Einer der eindringlichsten Sänger und Songwriter: Wilco-Chef Jeff Tweedy (hier bei einem Konzert im Mai 2007 im Dresdner Alten Schlachthof). 2022 brachte die Band aus Chicago ihr neues Album „Cruel Country“ auf den Markt – sowie eine Acht-Disc-Jubiläumsbox ihres Meisterwerks „Yankee Hotel Foxtrot“.

Einer der eindringlichsten Sänger und Songwriter: Wilco-Chef Jeff Tweedy (hier bei einem Konzert im Mai 2007 im Dresdner Alten Schlachthof). 2022 brachte die Band aus Chicago ihr neues Album „Cruel Country“ auf den Markt – sowie eine Acht-Disc-Jubiläumsbox ihres Meisterwerks „Yankee Hotel Foxtrot“.

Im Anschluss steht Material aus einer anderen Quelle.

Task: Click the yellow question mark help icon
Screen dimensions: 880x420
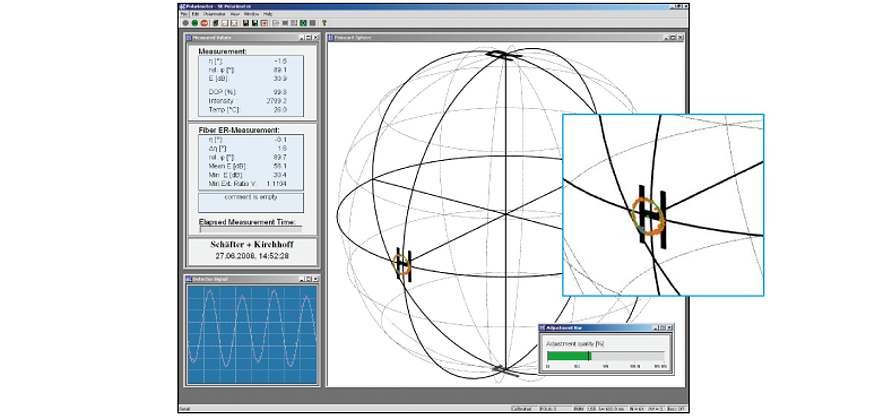Action: pos(324,23)
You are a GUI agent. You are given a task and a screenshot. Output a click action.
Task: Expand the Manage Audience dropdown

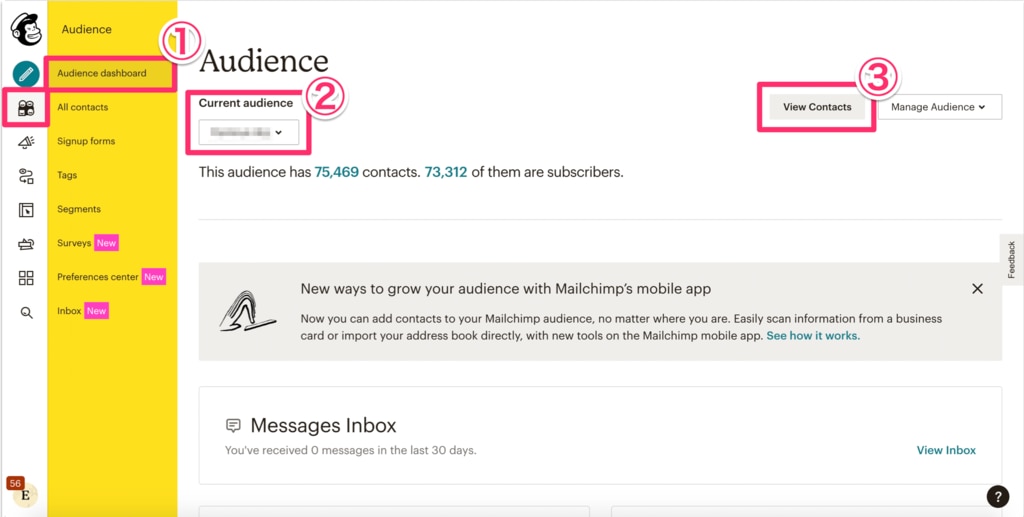pos(940,107)
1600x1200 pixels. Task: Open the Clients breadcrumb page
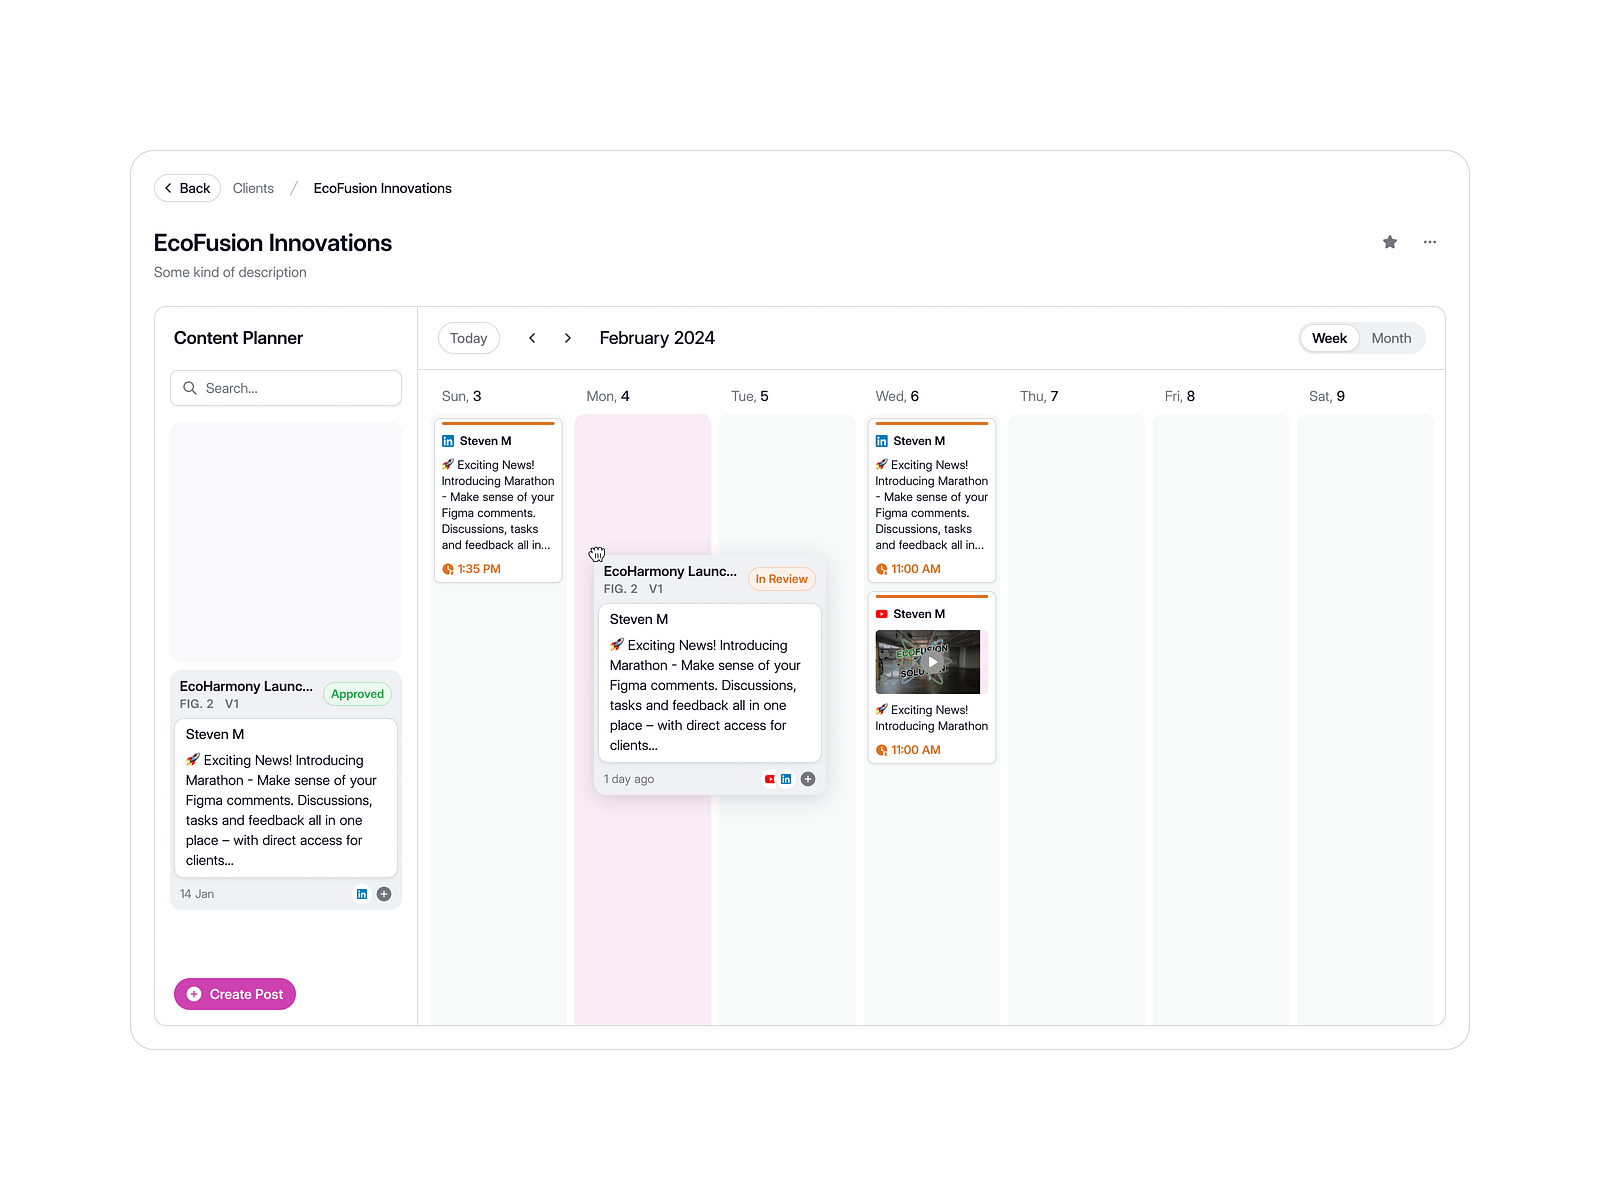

Jeff Tweedy blickt auf sein zerrissenes Land und auf das große Ganze: „The universe / could be worse“ singt der US-Sänger mit kratziger Stimme – es könnte schlimmer sein, das Weltall. Und das klingt tröstlich. Man muss die Kamera nur hoch genug ziehen, dann wird alles wieder gut.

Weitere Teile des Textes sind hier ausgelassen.